Your First Steps on Your Cognac Journey
Today, we have brandies representing countries from all over. The drink that we typically refer to when we utter the word “brandy”, however, is cognac. Cognac is only made in one region of southeast France. Made from French oak varieties it’s primary distilled from ugni blanc grapes and aged in barrels for years. Other grape brandies attempt, but fail, to be cognac.
The taste of brandy
Firstly, an unaged brandy should smell and taste of the very fruit that it originated from. The majority of au de vie seeks purity of flavour. Aged brandies tend to have more muted flavours of fruit. For example, cognac grapes mellow into jam and raisin, while fresh sweetness will darken into richer caramel. Smells also change. What can begin as a youthful alcoholic bomb with aggression softens into a floral and pleasant fragrance with time.
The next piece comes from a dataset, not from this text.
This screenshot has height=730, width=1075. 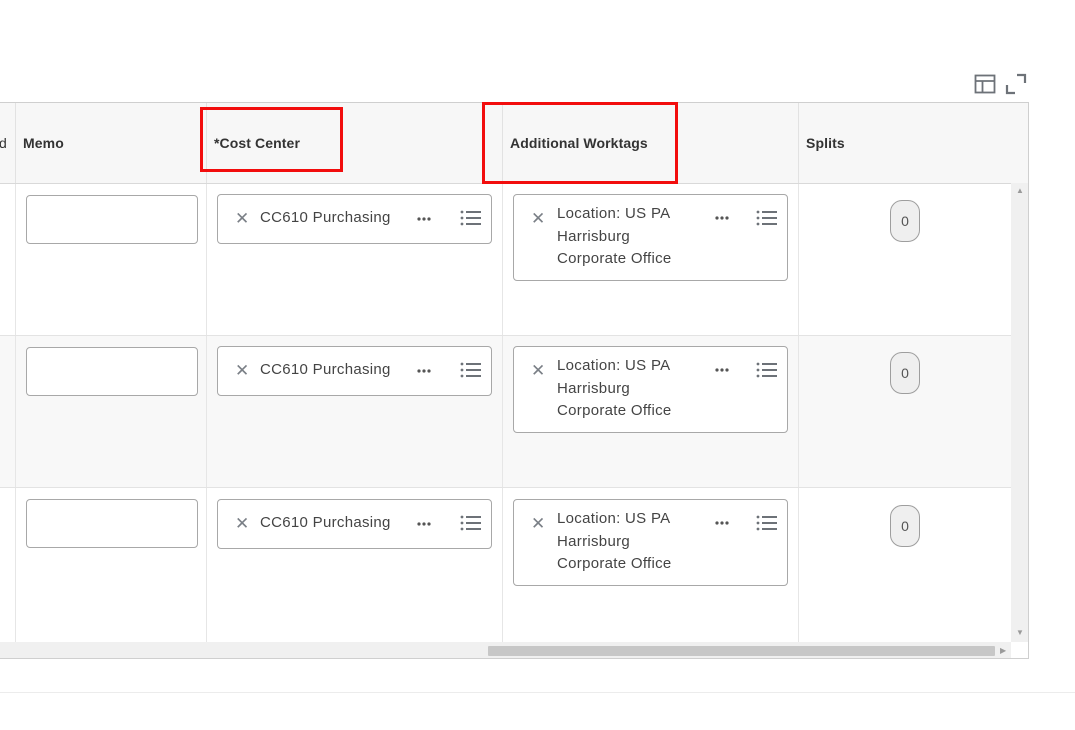 I want to click on column-header-memo-label: Memo, so click(x=44, y=143).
The most significant flavour source for aged brandies, however, is the wood where they were kept, which can cause them to be infused with just hints of ranch, spice, and vanilla.
Spirits like cognac that are produced in that very style feature a designation system with three tiers: Very Special for the youngest (VS, two years), Very Special Old Pale for older brandies (VSOP, over three years), and Extra Old for the oldest (XO, over five years). Often, consumers have the belief that the older the brandy, the better it is, that it’s more balanced and smoother. It’s more complicated than that, however. Younger brandies are dominated by a clear presence of fruit. Later, it’s replaced by the effects of wood.
The four primary cognac brandies- Martelll, Rémy Martin, Courvoisier, and Hennessy- have been responsible for brandy production since the 18th century. While each brand bears its own distinct house style, the VSOP and VS are the very best ones to begin your brandy adventure. The sweetest is undoubtedly the Courvoisier VS. The drier Rémy Martin VSOP and Martell VS provide improved balance, however.
How to drink it
To experience cognac’s full flavour, try sipping it neat (served at room temperature with a straight pour and no ice). Although, there’s nothing wrong with adding a minimal amount of soda water or ice. It’s also a fine ingredient for cocktails. The classic cocktail in this case is the Sidecar, with a brandy balanced by sour lemon and sweet triple sec. If budget is a concern, there are a number of large, less expensive brands from the U.S. Be wary, however. While domestic bottles can be far cheaper than French brandies, the majority are too sweet. An exception is Paul Masson as its VSOP and VS varieties stand toe-to-toe against starter-level cognacs and with a far cheaper price tag.
Your next step
While cognac is clearly the darling of the brandy, there are other brandies out there. Those who love aged brandies should try a brandy from another French region: Armagnac, the bolder-flavoured and more assertive relative of cognac. American distillers offer innovative varieties, such as Copper and Kings, with its experimental finishes and battles, and Germain-Robin, which has been distilling brandy for decades.